### WORK TO BE COMPLETED
Please pick out and copy every line in the items that contains the string "Patrol". Case matters.

(Dataset records)
-=-=-
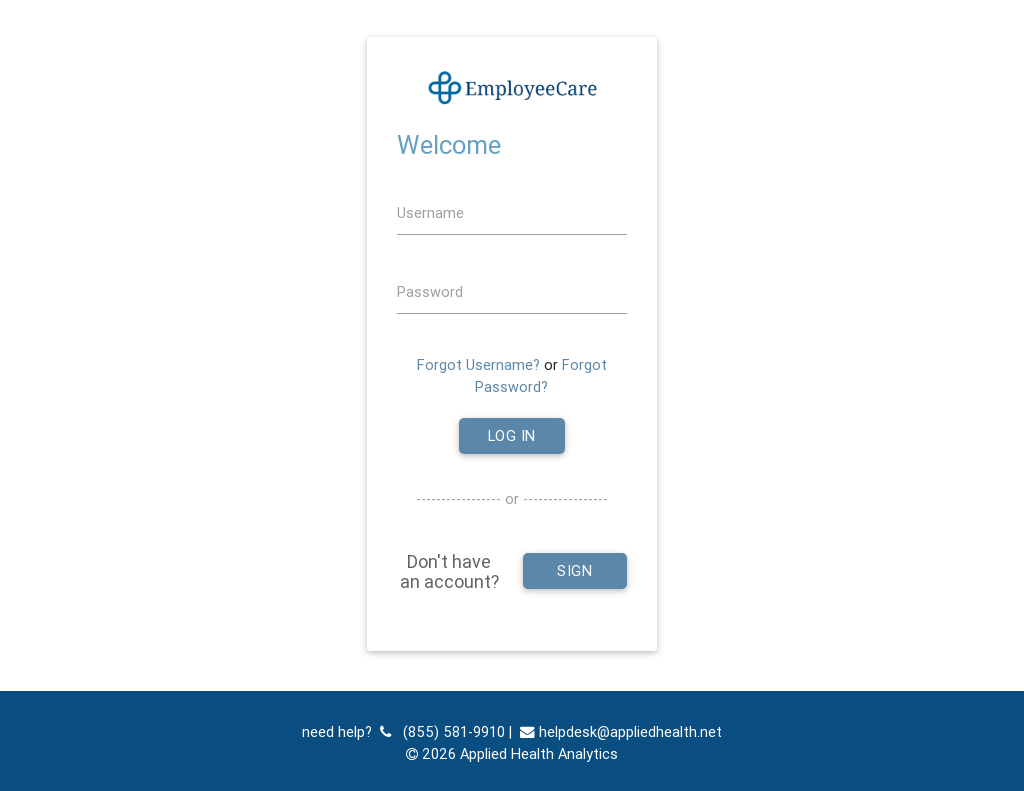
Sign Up (574, 575)
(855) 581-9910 (442, 731)
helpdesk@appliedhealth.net (621, 731)
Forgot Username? (478, 364)
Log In (512, 435)
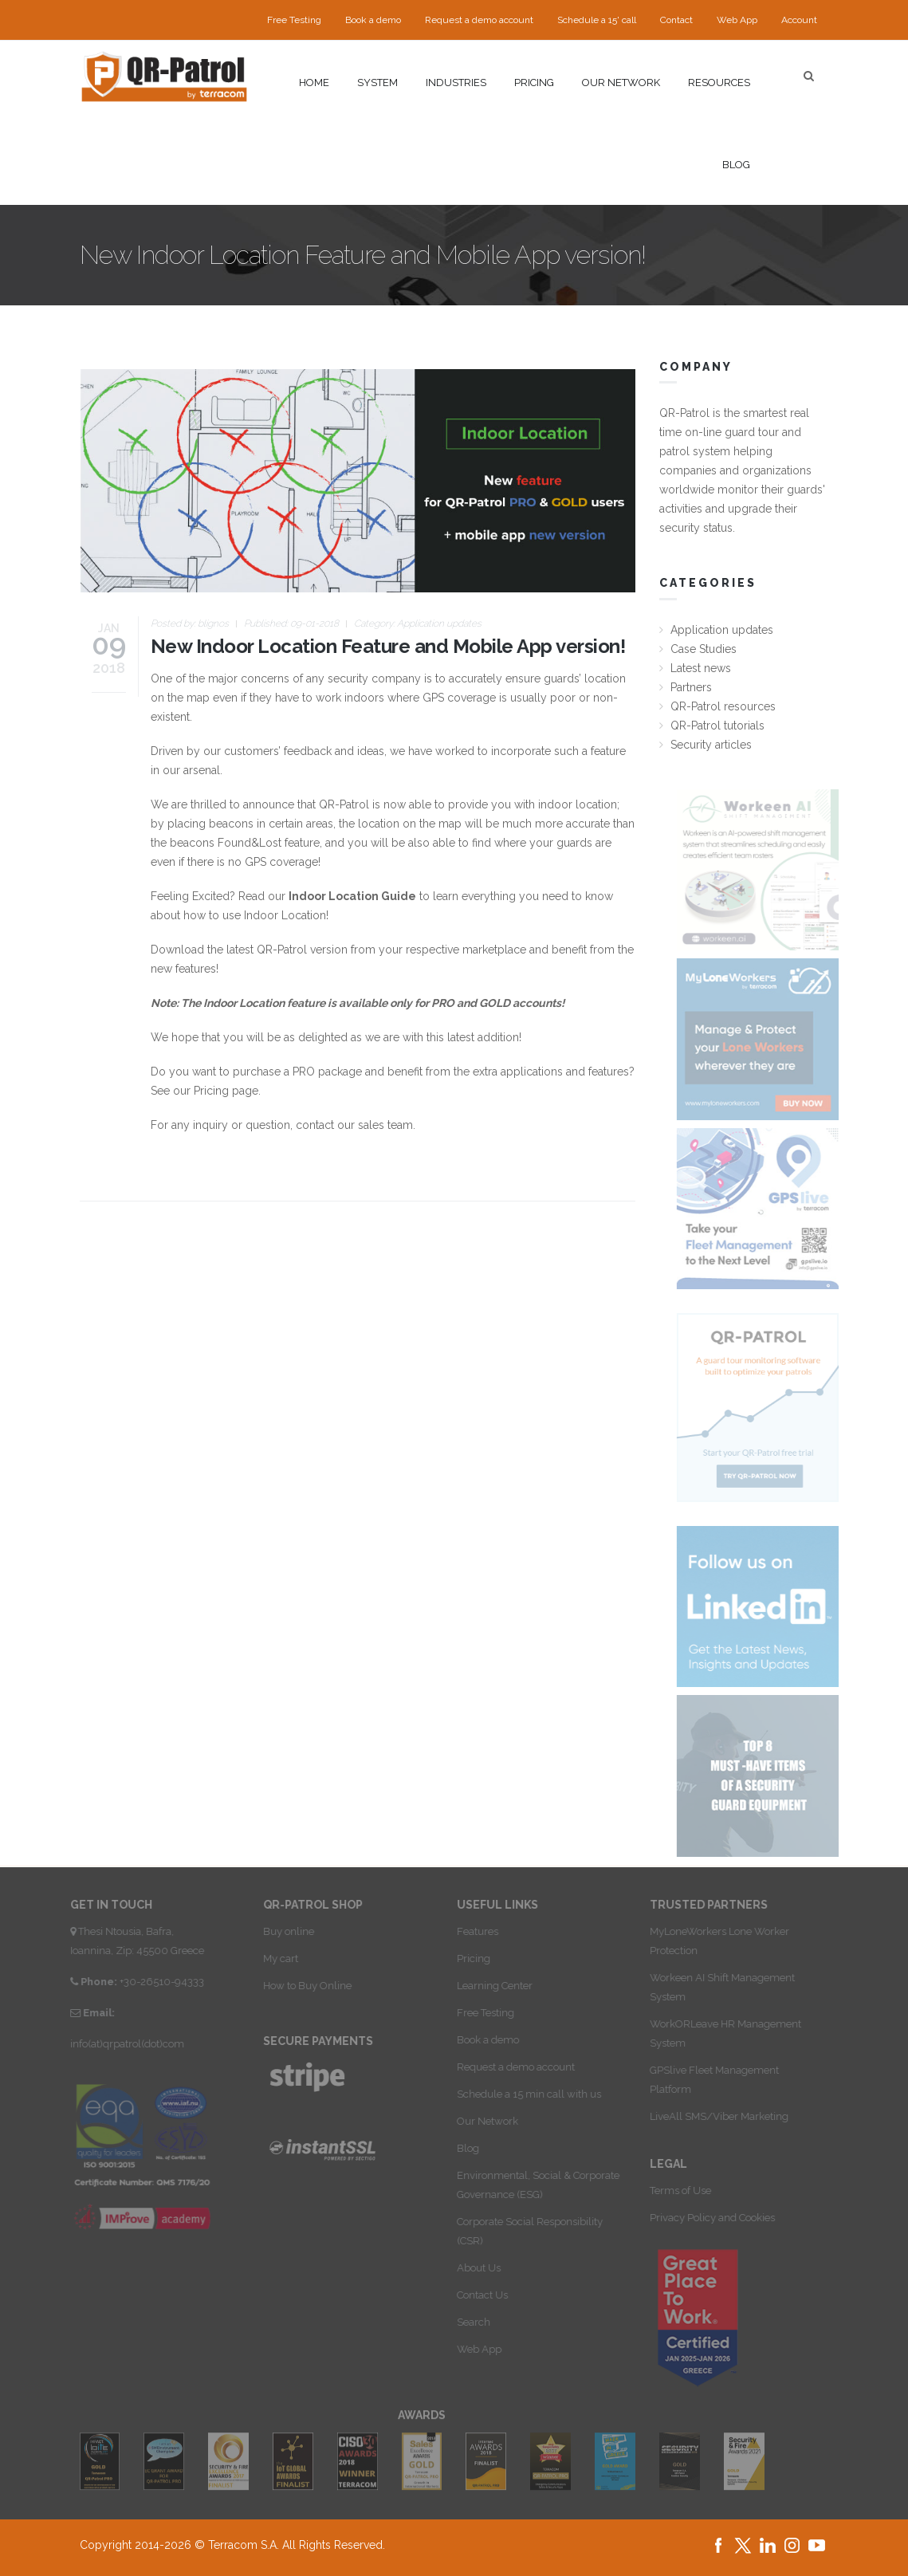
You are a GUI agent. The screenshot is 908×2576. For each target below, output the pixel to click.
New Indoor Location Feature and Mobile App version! (388, 646)
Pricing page (226, 1090)
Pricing (534, 82)
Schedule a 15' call (596, 20)
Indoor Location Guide (352, 896)
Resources (719, 82)
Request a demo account (479, 20)
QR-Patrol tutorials (717, 725)
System (377, 82)
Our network (621, 82)
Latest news (700, 668)
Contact (676, 20)
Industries (456, 82)
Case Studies (703, 649)
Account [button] (799, 20)
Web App (737, 20)
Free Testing (294, 20)
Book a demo (373, 20)
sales (371, 1125)
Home (314, 82)
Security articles (711, 744)
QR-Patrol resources (723, 706)
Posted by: (190, 623)
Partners (691, 687)
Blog (736, 165)
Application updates (439, 623)
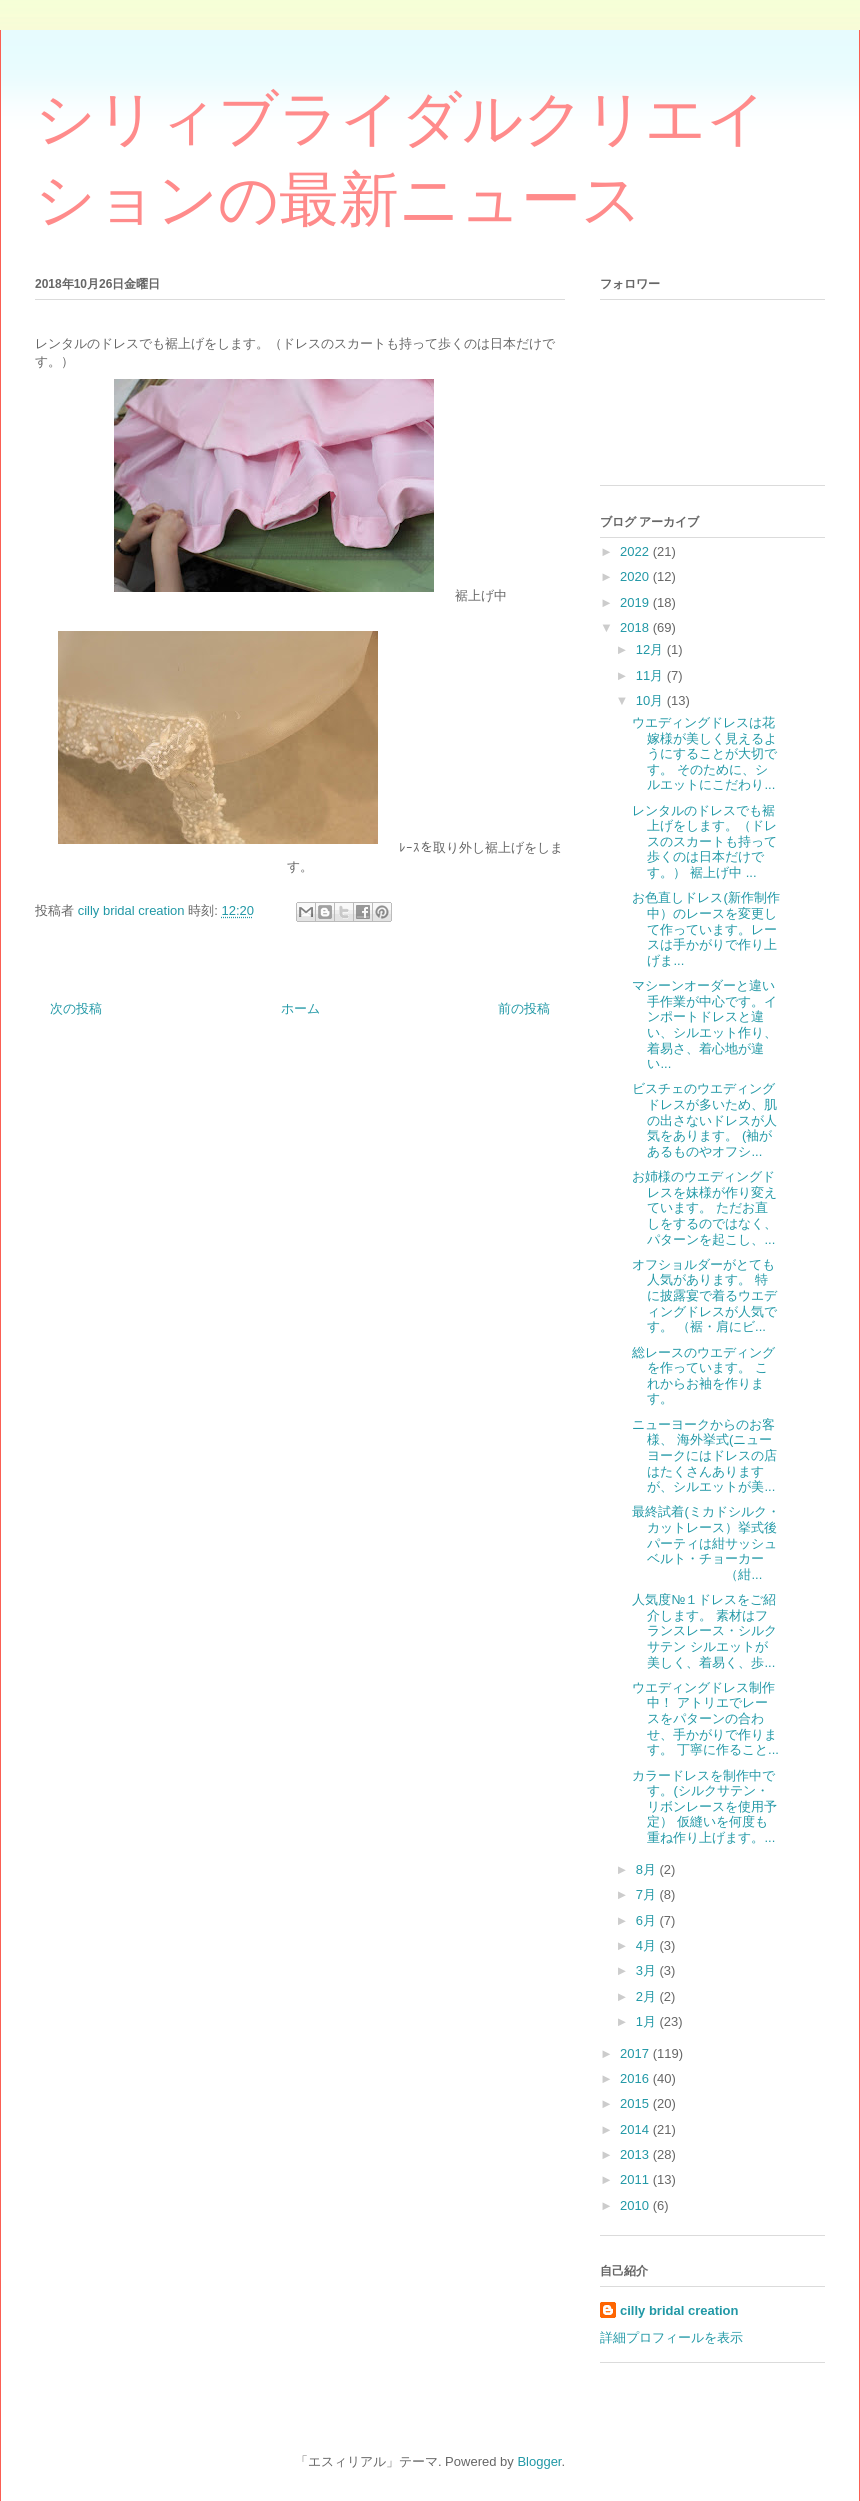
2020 (636, 576)
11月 (651, 675)
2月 (648, 1996)
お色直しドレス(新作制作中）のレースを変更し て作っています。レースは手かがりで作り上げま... (705, 928)
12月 (651, 649)
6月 (648, 1920)
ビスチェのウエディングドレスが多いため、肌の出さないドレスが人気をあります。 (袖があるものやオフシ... (704, 1119)
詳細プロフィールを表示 (671, 2337)
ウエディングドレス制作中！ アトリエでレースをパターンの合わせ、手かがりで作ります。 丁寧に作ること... (705, 1718)
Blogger (539, 2461)
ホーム (300, 1008)
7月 (648, 1894)
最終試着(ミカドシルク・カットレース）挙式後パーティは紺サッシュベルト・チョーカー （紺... (705, 1542)
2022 (636, 551)
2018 (636, 627)
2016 (636, 2078)
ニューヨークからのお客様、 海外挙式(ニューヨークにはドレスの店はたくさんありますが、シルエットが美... (704, 1455)
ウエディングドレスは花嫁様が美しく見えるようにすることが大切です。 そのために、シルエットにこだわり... (704, 753)
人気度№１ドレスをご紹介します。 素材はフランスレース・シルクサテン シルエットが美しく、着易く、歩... (704, 1630)
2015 (636, 2103)
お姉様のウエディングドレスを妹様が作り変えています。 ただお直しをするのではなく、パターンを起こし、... (704, 1207)
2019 (636, 602)
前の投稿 (524, 1008)
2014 (636, 2129)
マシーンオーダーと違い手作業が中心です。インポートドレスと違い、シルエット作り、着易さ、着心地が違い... (704, 1024)
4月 (648, 1945)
-=-=-
### THE ANSWER
QR-Patrol tutorials (717, 725)
QR-Patrol resources (723, 706)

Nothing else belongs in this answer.